Medically reviewed by

Dr. Shaikh Sadaf

Published At July 18, 2023
Reviewed AtJuly 25, 2023


Addison’s disease is an uncommon chronic disorder that results from the impaired functioning of an adrenal cortex, thereby leading to a deficient production of hormones such as glucocorticoids, mineralocorticoids, and male hormones. It has been reported by the researchers that autoimmune Addison’s disease is the most common cause of the disease in adults, accounting for more than 85 percent of cases, followed by tuberculosis infection in approximately 11 percent of patients, and the remaining four percent of patients are affected either due to vascular, malignant or hereditary forms.

What Is Autoimmune Addison's Disease?

Autoimmune Addison’s disease is an uncommon autoimmune disease that alters the function of the adrenal glands. The adrenal glands are tiny hormone-synthesizing glands that are located on top of each renal capsule. It is subclassified as an autoimmune disease because it is the result of a malfunctioning immune system that invades these adrenal glands. The production of several hormones is therefore interrupted, thereby affecting several body organs.

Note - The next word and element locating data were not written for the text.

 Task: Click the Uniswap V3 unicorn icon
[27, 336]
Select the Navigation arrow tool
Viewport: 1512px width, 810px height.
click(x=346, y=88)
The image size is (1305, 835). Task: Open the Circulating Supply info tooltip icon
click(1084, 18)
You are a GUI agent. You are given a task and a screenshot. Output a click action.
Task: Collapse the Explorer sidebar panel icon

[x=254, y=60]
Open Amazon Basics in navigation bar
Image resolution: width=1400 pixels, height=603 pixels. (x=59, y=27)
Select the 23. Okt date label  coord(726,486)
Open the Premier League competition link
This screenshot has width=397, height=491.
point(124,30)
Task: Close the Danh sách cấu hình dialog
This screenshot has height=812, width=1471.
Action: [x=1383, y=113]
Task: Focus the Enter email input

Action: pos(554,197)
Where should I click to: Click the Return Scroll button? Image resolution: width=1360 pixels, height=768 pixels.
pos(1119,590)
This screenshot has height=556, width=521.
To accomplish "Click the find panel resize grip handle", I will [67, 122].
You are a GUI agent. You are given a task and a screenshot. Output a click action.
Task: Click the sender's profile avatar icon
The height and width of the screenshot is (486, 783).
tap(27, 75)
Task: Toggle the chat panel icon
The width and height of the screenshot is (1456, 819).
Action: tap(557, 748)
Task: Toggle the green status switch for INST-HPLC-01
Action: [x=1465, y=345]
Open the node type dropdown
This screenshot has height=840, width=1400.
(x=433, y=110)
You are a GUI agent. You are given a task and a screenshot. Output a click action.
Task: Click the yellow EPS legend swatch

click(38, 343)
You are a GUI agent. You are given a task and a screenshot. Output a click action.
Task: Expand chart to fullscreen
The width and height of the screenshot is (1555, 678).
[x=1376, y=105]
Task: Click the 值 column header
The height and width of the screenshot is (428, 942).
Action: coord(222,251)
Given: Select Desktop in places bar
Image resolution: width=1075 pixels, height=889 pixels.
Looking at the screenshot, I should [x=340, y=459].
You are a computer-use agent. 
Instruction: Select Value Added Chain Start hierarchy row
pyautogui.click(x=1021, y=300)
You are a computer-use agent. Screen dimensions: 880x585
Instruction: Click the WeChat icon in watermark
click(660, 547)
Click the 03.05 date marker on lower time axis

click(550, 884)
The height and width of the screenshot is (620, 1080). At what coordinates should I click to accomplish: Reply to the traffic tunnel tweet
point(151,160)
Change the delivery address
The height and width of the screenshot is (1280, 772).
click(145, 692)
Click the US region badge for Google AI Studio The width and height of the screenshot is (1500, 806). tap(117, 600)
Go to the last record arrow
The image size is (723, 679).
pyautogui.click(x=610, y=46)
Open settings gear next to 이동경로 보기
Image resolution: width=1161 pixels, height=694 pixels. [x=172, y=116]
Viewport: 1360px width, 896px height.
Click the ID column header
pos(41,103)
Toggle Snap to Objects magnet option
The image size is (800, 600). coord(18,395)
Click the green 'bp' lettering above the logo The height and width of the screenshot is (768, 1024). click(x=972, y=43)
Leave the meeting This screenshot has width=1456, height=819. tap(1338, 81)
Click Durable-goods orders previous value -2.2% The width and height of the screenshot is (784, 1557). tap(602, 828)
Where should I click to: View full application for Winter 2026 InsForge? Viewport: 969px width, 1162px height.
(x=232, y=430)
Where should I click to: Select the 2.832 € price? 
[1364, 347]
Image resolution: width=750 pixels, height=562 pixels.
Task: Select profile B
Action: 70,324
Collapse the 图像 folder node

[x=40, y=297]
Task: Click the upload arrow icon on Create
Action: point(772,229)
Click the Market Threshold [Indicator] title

What Are the Other Synonyms of Autoimmune Addison's Disease?

  • Autoimmune Addison disease.

  • Autoimmune adrenalitis.

  • Classic Addison’s disease.

  • Primary Addison’s disease.

What Are the Signs and Symptoms of Autoimmune Addison's Disease?

The clinical signs and symptoms of autoimmune Addison’s disease can appear at any age, but mostly they begin to show between the third and fifth decades of life. Some of the common symptoms of the disorder include:

  • Tiredness (extreme fatigue).

  • Nausea and vomiting.

  • Loss of appetite.

  • Loss of weight.

  • Low blood pressure.

  • Dizziness on standing up suddenly.

  • Muscle pain.

  • Craving for salty food products.

  • Hyperpigmentation is a characteristic feature of autoimmune Addison’s disease that is characterized by abnormally dark, blackish areas of skin, especially in areas such as the armpits, elbows, knuckles, and creases of the palm. These areas experience a lot of friction. Even the labial mucosa and the lips can turn unusually dark.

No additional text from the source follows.